Baseline results on GRU and LSTM on MemoryGym

subho406 opened this issue a year ago · comments

Hi,

Thanks for the amazing implementation. I was wondering if would be possible to release the baseline implementations along with the hyperparameters used for GRU and LSTM on the Memory Gym environment (https://openreview.net/pdf?id=jHc8dCx6DDr)? I hoping to use MemoryGym for my thesis work and it will be extremely helpful. Thanks!

Marco Pleines · Answer 1 · Sat Feb 18 2023 12:52:28 GMT+0800 (China Standard Time)

Hello!

The results are produced using neroRL (develop branch).
We are currently updating our GRU baseline repository to support Memory Gym. The develop branch should be functional, but we still need to reproduce our results, which is the last step toward merging it to the main branch. This should be done within the next two weeks. So feel free to use neroRL for training now and you can use the other repository to follow our implementation concept more easily.

Marco Pleines · Answer 2 · Sat Feb 18 2023 12:55:44 GMT+0800 (China Standard Time)

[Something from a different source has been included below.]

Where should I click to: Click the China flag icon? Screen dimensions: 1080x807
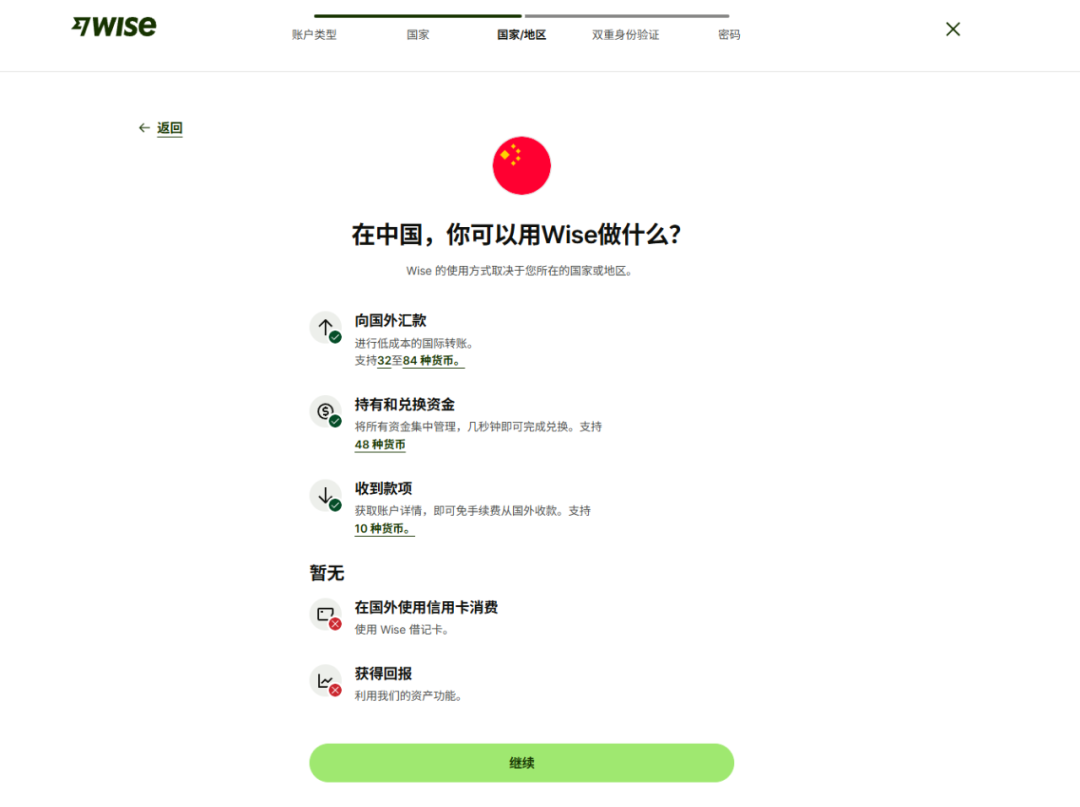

Also we found better hyperparameters for MMGrid and MPGrid using optuna that we have just implemented in neroRL (develop):

	MM Grid	MP Grid
Worker	32	32
Worker steps	512	512
Epochs	3	3
Num Minibatches	8	8
gamma	0.995	0.995
lamda	0.95	0.95
value loss coefficient	0.5	0.5
advantage normalization	batch	none
max grad norm	0.25	0.25
clip range	0.1	0.2
init learning rate	2.50E-04	2.75E-04
fina learning rate	1.00E-05	1.00E-05
init entropy coefficient	0.0001	0.001
fina entropy coefficient	0.000001	0.000001
RECURRENCE
num layers	1	1
layer type	GRU	GRU
sequence length	-1	-1
hidden state size	512	512
residual	TRUE	FALSE
updates	5000	10000